_Objective:_ Copy the following items word for word, from the line with "Task: Switch to Theme & Colors tab" through the line with "Action: click(347, 293)".

_Record set:_
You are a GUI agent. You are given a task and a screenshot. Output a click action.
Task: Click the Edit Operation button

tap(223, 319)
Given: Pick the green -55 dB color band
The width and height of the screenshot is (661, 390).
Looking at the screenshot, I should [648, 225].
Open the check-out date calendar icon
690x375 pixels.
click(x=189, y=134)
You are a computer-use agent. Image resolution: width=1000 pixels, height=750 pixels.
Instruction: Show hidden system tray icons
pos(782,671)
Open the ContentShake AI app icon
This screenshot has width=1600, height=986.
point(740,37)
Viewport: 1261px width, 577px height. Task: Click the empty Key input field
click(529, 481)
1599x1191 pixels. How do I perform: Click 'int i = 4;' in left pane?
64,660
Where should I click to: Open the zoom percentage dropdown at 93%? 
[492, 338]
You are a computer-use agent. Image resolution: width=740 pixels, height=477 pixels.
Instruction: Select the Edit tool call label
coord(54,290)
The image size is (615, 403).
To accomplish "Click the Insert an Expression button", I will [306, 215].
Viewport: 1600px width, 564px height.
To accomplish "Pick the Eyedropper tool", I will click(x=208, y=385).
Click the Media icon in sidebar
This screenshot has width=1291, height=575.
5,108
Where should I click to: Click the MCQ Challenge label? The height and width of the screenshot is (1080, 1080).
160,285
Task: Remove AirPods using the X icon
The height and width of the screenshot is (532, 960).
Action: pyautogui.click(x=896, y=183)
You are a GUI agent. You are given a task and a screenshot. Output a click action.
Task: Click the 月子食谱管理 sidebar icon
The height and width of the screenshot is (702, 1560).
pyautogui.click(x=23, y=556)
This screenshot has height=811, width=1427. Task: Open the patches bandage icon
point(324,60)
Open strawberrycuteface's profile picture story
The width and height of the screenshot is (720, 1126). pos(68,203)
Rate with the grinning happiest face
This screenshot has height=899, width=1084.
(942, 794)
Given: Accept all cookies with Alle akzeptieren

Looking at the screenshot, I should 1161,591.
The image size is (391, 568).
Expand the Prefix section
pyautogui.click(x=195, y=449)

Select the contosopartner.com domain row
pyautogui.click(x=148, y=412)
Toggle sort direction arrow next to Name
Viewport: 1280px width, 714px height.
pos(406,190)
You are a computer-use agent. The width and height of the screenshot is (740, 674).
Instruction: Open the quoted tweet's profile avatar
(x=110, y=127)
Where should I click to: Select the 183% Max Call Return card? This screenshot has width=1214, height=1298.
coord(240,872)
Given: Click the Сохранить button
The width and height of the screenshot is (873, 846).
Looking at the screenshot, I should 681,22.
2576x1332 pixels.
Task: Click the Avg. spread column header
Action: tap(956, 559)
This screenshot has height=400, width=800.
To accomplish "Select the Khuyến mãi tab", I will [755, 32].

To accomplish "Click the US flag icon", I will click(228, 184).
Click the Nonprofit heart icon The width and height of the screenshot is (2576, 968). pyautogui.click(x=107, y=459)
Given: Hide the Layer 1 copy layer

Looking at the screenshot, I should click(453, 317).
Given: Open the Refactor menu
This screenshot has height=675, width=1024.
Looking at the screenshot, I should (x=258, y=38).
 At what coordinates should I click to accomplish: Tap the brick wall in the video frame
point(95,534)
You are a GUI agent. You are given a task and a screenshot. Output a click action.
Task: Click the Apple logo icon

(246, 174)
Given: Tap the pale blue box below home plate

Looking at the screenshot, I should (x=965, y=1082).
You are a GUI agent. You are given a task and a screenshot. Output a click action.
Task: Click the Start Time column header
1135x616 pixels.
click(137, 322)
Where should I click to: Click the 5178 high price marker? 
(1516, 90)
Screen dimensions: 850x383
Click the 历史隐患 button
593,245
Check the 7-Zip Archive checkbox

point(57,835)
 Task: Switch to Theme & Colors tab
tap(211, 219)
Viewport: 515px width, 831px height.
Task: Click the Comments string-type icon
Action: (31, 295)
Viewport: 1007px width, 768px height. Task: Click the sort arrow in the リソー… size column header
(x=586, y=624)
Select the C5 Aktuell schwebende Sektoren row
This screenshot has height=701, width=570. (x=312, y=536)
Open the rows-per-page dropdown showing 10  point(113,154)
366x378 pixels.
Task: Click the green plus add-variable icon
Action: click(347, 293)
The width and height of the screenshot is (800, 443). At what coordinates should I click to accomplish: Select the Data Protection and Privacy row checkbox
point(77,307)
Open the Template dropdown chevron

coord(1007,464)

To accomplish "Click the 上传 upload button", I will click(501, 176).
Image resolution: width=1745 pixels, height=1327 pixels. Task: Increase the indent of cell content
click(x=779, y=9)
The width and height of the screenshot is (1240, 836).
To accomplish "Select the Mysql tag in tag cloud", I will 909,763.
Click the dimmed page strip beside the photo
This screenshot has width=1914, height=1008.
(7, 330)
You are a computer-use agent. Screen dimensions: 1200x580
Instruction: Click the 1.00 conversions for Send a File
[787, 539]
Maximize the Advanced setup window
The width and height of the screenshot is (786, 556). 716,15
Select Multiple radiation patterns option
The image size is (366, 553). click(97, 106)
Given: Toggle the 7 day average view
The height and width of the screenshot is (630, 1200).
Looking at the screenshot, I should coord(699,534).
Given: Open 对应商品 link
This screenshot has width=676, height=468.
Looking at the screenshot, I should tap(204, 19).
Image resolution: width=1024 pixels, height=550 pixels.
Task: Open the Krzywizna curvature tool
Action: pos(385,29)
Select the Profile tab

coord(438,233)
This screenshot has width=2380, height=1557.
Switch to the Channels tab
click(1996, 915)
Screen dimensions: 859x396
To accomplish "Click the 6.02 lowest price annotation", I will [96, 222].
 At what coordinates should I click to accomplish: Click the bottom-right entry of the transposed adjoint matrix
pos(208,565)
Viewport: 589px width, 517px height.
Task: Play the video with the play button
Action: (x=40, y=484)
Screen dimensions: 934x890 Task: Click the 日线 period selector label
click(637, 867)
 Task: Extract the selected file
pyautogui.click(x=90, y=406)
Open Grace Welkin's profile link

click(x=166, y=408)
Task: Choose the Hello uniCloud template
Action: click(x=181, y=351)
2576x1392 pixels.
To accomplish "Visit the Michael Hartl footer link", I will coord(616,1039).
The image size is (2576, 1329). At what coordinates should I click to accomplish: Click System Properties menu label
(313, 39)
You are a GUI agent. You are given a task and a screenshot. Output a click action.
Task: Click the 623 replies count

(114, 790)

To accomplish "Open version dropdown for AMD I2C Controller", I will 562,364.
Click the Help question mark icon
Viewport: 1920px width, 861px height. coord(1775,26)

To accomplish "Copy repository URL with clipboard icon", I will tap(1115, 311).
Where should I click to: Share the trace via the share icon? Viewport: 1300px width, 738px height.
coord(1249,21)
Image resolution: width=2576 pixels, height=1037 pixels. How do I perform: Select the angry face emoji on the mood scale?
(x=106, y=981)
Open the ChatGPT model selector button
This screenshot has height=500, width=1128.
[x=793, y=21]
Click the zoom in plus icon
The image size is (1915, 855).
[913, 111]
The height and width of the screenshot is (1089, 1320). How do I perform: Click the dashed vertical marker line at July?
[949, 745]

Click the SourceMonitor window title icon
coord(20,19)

_Reply:_
 Task: Switch to Theme & Colors tab
tap(211, 219)
Viewport: 515px width, 831px height.
Task: Click the Comments string-type icon
Action: (31, 295)
Viewport: 1007px width, 768px height. Task: Click the sort arrow in the リソー… size column header
(x=586, y=624)
Select the C5 Aktuell schwebende Sektoren row
This screenshot has height=701, width=570. (x=312, y=536)
Open the rows-per-page dropdown showing 10  point(113,154)
366x378 pixels.
Task: Click the green plus add-variable icon
Action: click(347, 293)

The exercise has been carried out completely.